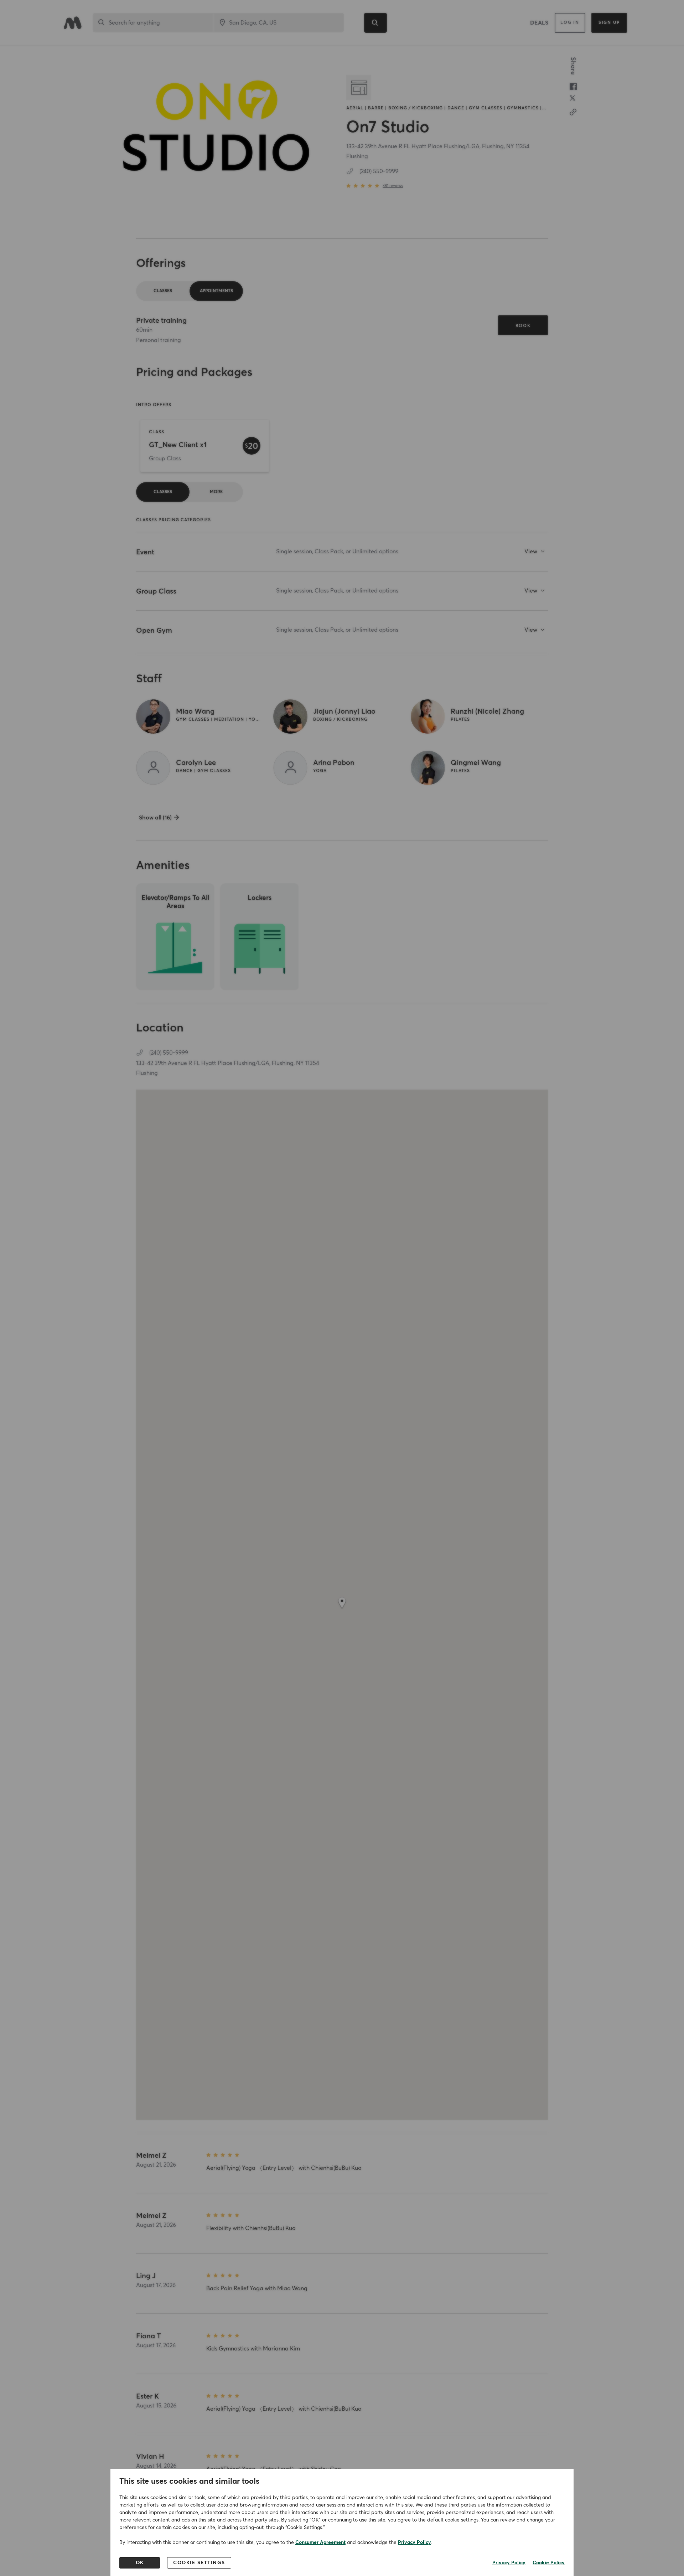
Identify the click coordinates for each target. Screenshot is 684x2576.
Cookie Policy (549, 2562)
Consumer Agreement (320, 2542)
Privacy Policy (414, 2542)
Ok (140, 2562)
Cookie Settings (199, 2562)
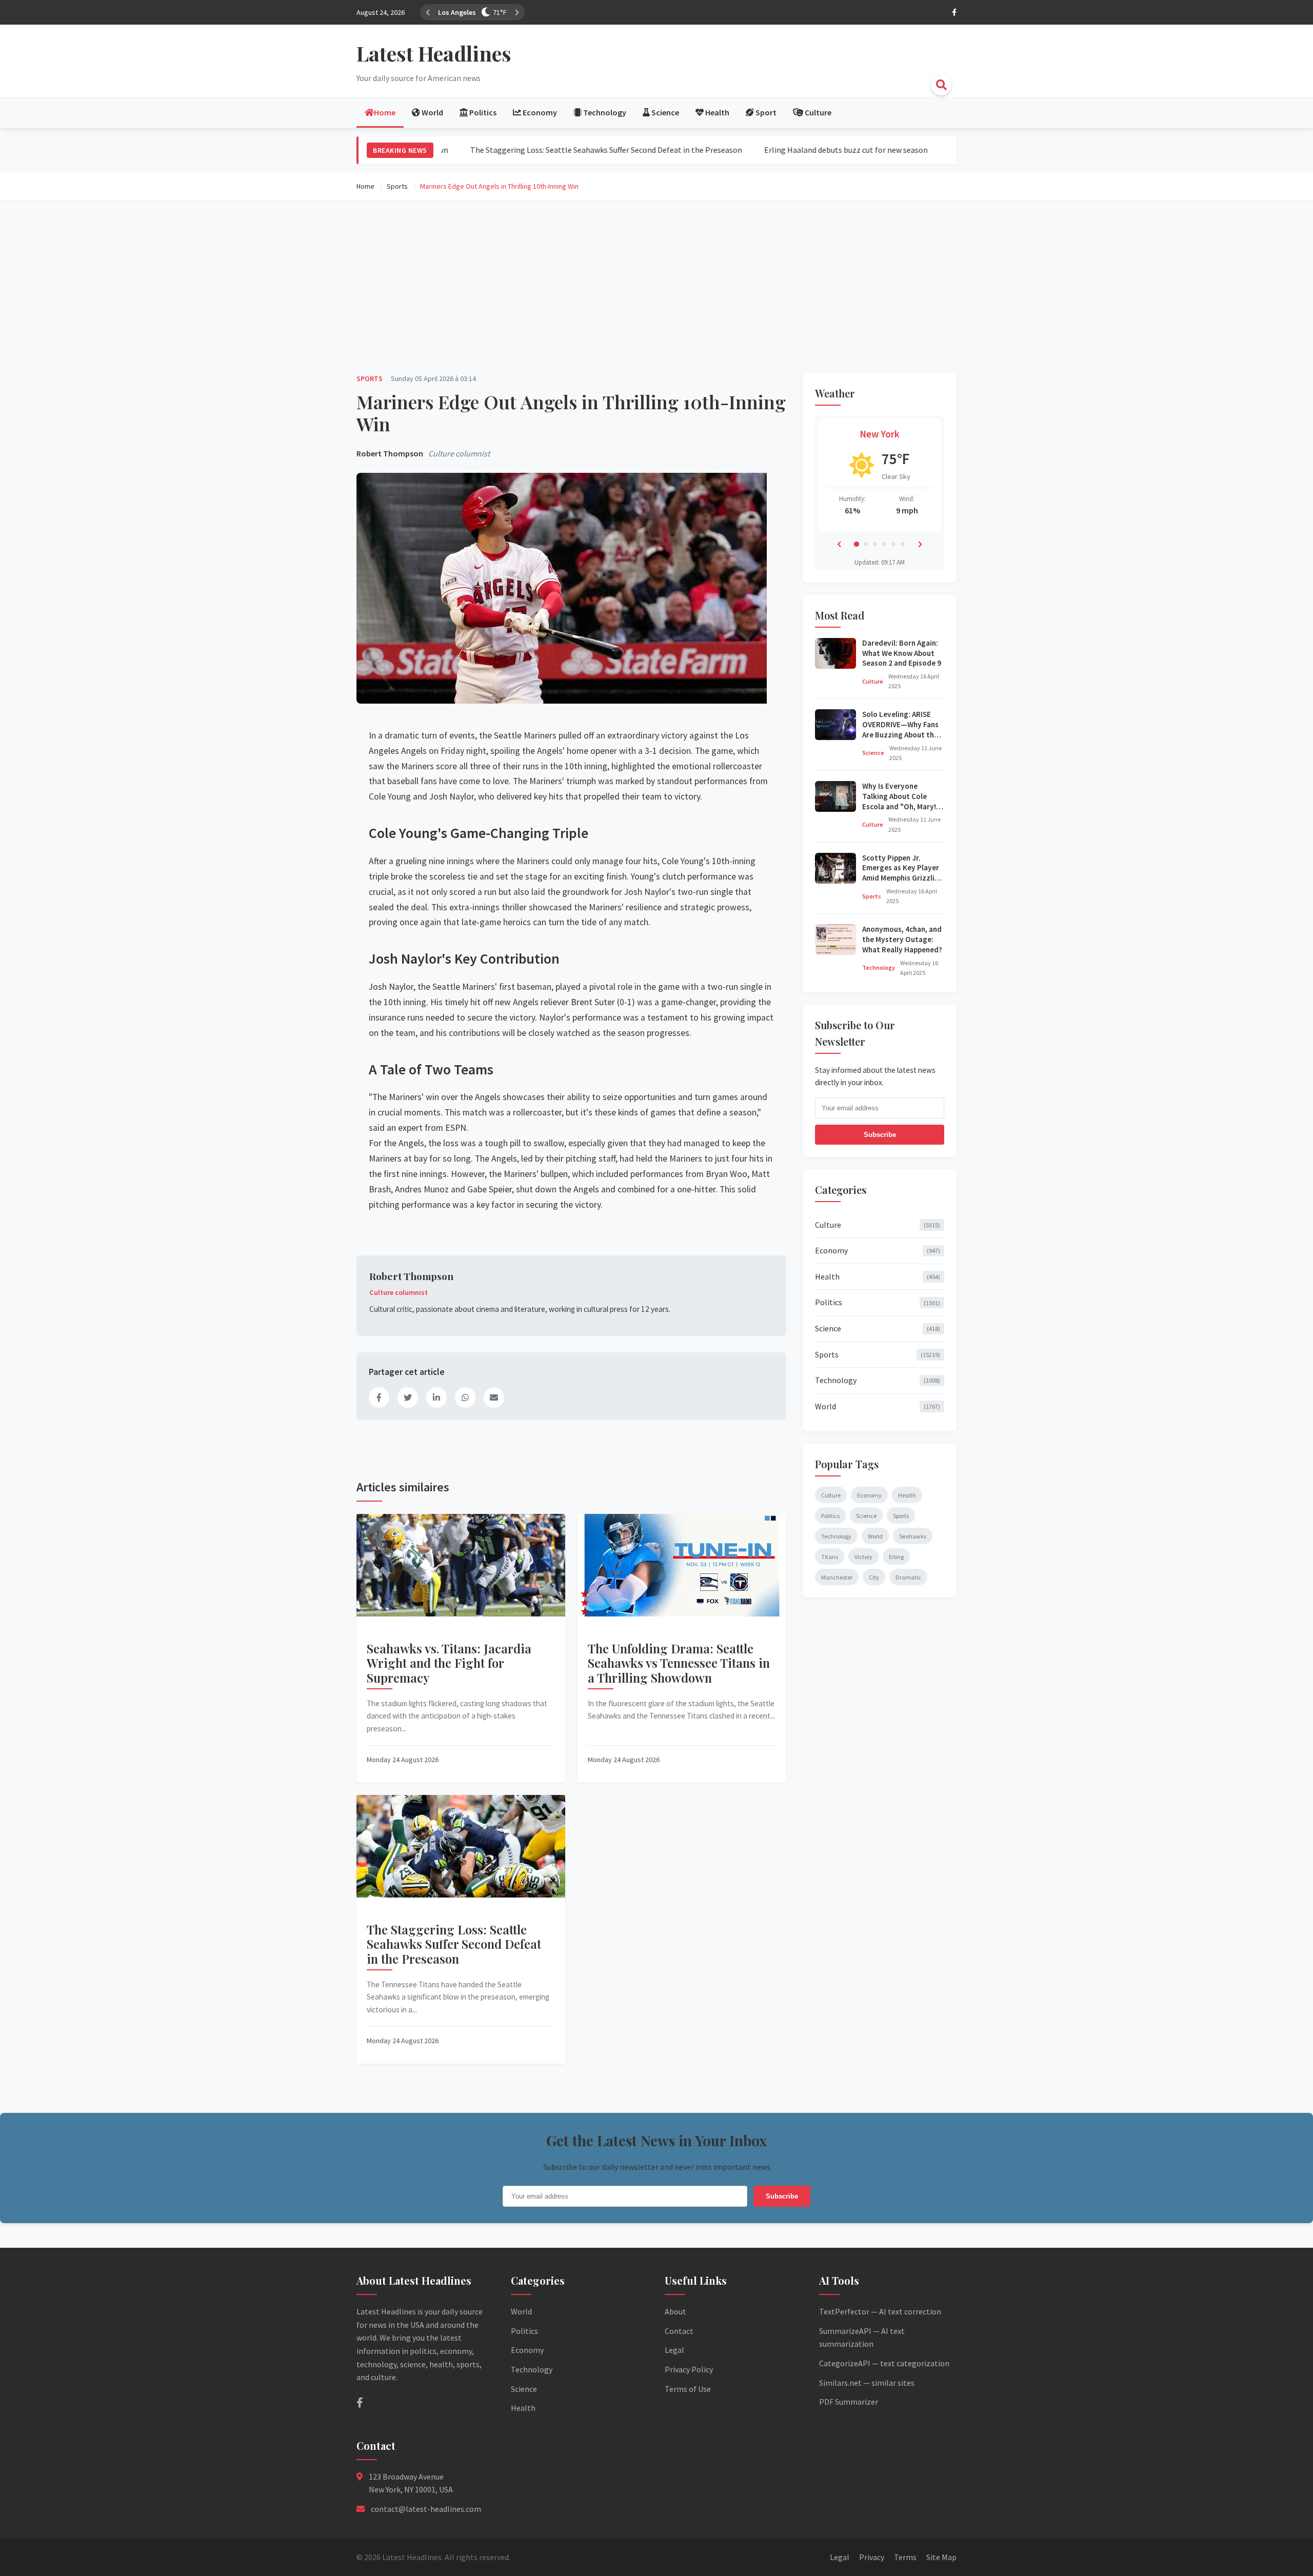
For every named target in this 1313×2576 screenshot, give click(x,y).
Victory (863, 1557)
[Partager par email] (494, 1397)
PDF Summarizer (848, 2402)
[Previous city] (428, 12)
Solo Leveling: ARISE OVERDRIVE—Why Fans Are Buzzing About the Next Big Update (900, 729)
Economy (877, 1250)
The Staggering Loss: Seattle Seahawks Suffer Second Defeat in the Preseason (536, 150)
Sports (369, 378)
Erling (896, 1557)
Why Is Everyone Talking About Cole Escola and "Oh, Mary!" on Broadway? (901, 801)
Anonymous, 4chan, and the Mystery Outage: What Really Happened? (902, 939)
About (675, 2311)
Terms (905, 2557)
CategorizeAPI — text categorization (884, 2363)
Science (873, 752)
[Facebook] (954, 12)
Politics (877, 1302)
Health (877, 1276)
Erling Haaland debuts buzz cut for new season (776, 150)
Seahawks (912, 1536)
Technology (878, 967)
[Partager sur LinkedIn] (436, 1397)
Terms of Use (688, 2389)
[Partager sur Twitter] (407, 1397)
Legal (674, 2350)
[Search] (941, 85)
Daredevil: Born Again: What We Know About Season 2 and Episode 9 (901, 653)
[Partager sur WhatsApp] (465, 1397)
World (877, 1406)
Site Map (941, 2557)
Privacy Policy (689, 2369)
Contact (679, 2331)
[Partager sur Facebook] (379, 1397)
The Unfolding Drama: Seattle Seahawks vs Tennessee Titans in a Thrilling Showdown (679, 1663)
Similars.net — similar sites (866, 2383)
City (874, 1577)
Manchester (836, 1577)
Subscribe (880, 1135)
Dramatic (908, 1577)
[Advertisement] (656, 284)
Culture (872, 681)
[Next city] (505, 12)
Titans (829, 1557)
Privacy (871, 2557)
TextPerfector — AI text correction (880, 2311)
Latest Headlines (433, 53)
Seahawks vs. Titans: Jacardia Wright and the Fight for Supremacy (449, 1663)
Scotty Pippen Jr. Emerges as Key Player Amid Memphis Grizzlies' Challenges (903, 873)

* * * * * * * * *

Problem details = Among the records above, a stretch begins at the line containing "[Previous city] (428, 12)" and ends at the line containing "Privacy (871, 2557)". Restate that stretch word for word, and nothing else.

Answer to this task =
[Previous city] (428, 12)
Solo Leveling: ARISE OVERDRIVE—Why Fans Are Buzzing About the Next Big Update (900, 729)
Economy (877, 1250)
The Staggering Loss: Seattle Seahawks Suffer Second Defeat in the Preseason (536, 150)
Sports (369, 378)
Erling (896, 1557)
Why Is Everyone Talking About Cole Escola and "Oh, Mary!" on Broadway? (901, 801)
Anonymous, 4chan, and the Mystery Outage: What Really Happened? (902, 939)
About (675, 2311)
Terms (905, 2557)
CategorizeAPI — text categorization (884, 2363)
Science (873, 752)
[Facebook] (954, 12)
Politics (877, 1302)
Health (877, 1276)
Erling Haaland debuts buzz cut for new season (776, 150)
Seahawks (912, 1536)
Technology (878, 967)
[Partager sur LinkedIn] (436, 1397)
Terms of Use (688, 2389)
[Partager sur Twitter] (407, 1397)
Legal (674, 2350)
[Search] (941, 85)
Daredevil: Born Again: What We Know About Season 2 and Episode 9 (901, 653)
[Partager sur WhatsApp] (465, 1397)
World (877, 1406)
Site Map (941, 2557)
Privacy Policy (689, 2369)
Contact (679, 2331)
[Partager sur Facebook] (379, 1397)
The Unfolding Drama: Seattle Seahawks vs Tennessee Titans in a Thrilling Showdown (679, 1663)
Similars.net — similar sites (866, 2383)
City (874, 1577)
Manchester (836, 1577)
Subscribe (880, 1135)
Dramatic (908, 1577)
[Advertisement] (656, 284)
Culture (872, 681)
[Next city] (505, 12)
Titans (829, 1557)
Privacy (871, 2557)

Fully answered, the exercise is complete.